* REQUIRED TASK 1
List the sayings that the blog post quotes as advice.
* REQUIRED TASK 2
Write out the blog post again, covering everything from "Thursday, June 23, 2005" down to "me say something...", and swap "boyfriend" for "girlfriend".

* DOCUMENT SEGMENT
# # #

Thursday, June 23, 2005

Back Off

Ok, I'm straight. Always have been. I just recently broke up with my first boyfriend, but I have a lot of gay and bi friends. So, let me say something...

BACK THE HELL OFF YOU NARROW MINDED, SELF CENTERED, CONCIETED, SELF RIGHTEOUS, POMPOUS, FALSE RELIGIOUS JERKS!!!

Ok, first off, my friend on this site, Moon aka Joyful Lament, has been getting a lot of crap because she's bi. Back off. You're probably Catholic or Christian, right? Or, at least you say you are. Tell me something, are you actually acting like a Christ-like way right now? Hm? Tell me another thing, Jesus fufilled the scriptures, yes? Did he EVER ONCE mention ANYTHING about homosexuals? No. He didn't. Back. Off. "If you can't say anything nice, don't say anything at all." If you don't like that one, try this: "TREAT OTHERS AS YOU WISH TO BE TREATED." or even "WWJD." Hm? Back. Off.
Second, I know there are those out there who aren't religious, so let me get to your human side! I have a guilt trip for all. Ok, so, you're human, aren't you? Well, acting like you are now, I'd have to say you're the lowest scum of the earth. Something that, if I stepped in, I wouldn't even scrape you off my shoe. I'd just throw the shoes away. You're acting like such self righteous twits. I bet you think you're so great. You've stepped on and hurt this girl until she cried just because she's different. Hitler. Nazis. Yeah, that's right. Nazi. You don't like being called one? Well, stop acting like one. I bet you'd like to kill all "fags" and "faries" right? Hitler. Get a life. If you don't like something, don't read it. Back off and stay away.

# # #

* INFORMATION GIVEN

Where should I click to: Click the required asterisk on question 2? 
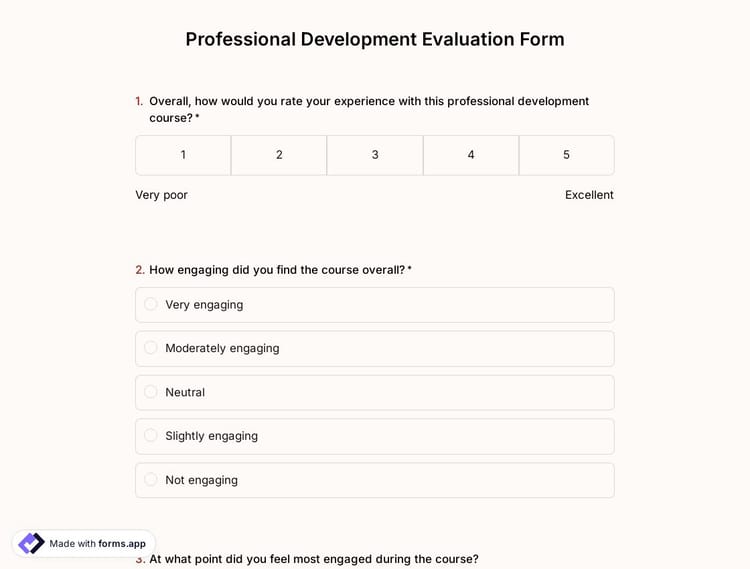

# # #

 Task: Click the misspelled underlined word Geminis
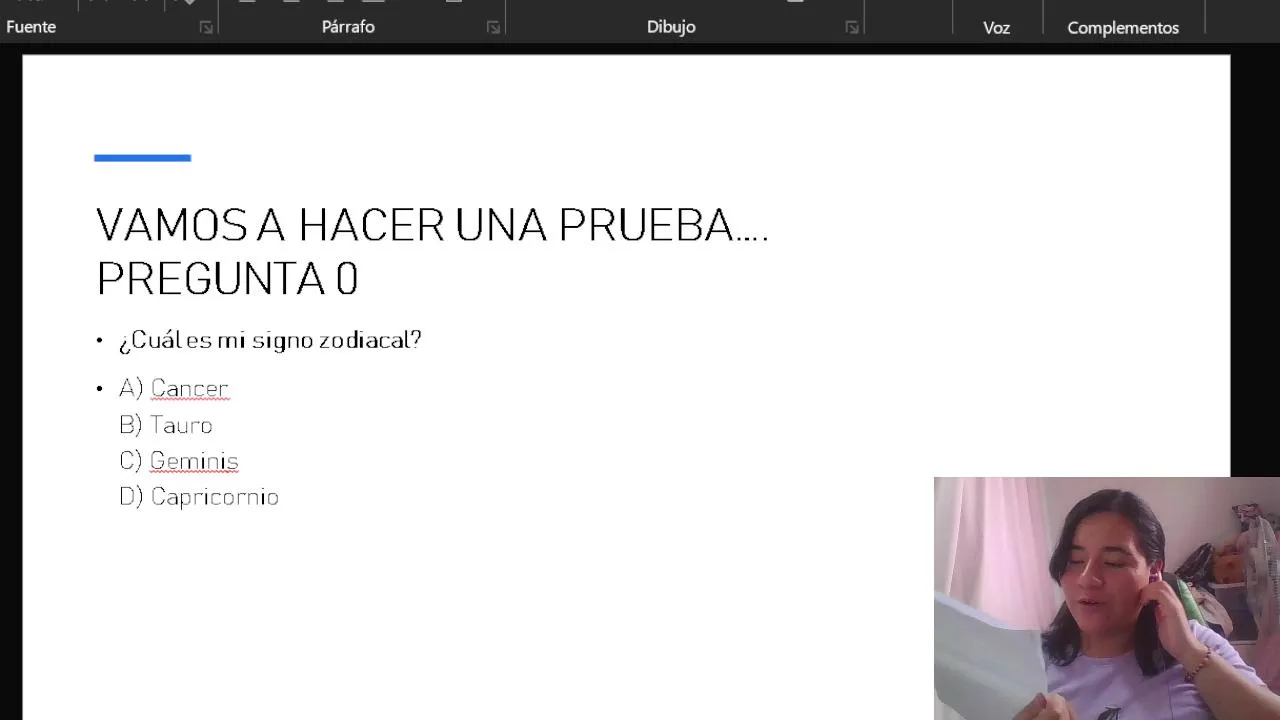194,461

# # #

* FULL OUTPUT 1
1. "If you can't say anything nice, don't say anything at all."
2. "TREAT OTHERS AS YOU WISH TO BE TREATED."
3. "WWJD."

* FULL OUTPUT 2
Thursday, June 23, 2005

Back Off

Ok, I'm straight. Always have been. I just recently broke up with my first girlfriend, but I have a lot of gay and bi friends. So, let me say something...